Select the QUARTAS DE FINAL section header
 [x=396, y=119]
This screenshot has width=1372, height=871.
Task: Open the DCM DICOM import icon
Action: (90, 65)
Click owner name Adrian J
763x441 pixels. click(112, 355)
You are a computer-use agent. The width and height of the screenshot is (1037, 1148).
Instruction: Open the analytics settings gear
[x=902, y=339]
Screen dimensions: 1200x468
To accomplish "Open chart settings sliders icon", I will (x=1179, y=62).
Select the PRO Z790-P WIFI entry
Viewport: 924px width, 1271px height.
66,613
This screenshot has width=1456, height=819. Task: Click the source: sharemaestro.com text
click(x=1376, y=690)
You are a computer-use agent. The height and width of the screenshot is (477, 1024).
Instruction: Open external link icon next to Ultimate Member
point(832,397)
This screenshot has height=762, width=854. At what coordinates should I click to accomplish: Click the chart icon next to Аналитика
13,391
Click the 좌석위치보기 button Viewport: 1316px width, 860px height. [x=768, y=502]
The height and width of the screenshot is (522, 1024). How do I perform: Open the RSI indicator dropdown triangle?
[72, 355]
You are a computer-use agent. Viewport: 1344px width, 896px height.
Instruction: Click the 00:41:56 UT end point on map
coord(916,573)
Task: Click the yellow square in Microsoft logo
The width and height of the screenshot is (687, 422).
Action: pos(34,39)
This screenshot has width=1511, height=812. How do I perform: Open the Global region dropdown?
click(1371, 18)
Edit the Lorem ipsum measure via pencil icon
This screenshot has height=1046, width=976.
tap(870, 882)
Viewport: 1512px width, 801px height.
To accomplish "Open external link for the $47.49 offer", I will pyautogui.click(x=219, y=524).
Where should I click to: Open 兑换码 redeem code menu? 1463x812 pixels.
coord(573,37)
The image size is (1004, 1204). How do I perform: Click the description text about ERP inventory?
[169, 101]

### WORK TO COMPLETE
Lay out the records as a numbered list, omitting blank lines, starting at the line that contains "The height and width of the screenshot is (522, 1024)." and ending after the line that contains "coord(573,37)".

### EXERCISE ANSWER
1. The height and width of the screenshot is (522, 1024). How do I perform: Open the RSI indicator dropdown triangle?
2. [72, 355]
3. You are a computer-use agent. Viewport: 1344px width, 896px height.
4. Instruction: Click the 00:41:56 UT end point on map
5. coord(916,573)
6. Task: Click the yellow square in Microsoft logo
7. The width and height of the screenshot is (687, 422).
8. Action: pos(34,39)
9. This screenshot has width=1511, height=812. How do I perform: Open the Global region dropdown?
10. click(1371, 18)
11. Edit the Lorem ipsum measure via pencil icon
12. This screenshot has height=1046, width=976.
13. tap(870, 882)
14. Viewport: 1512px width, 801px height.
15. To accomplish "Open external link for the $47.49 offer", I will pyautogui.click(x=219, y=524).
16. Where should I click to: Open 兑换码 redeem code menu? 1463x812 pixels.
17. coord(573,37)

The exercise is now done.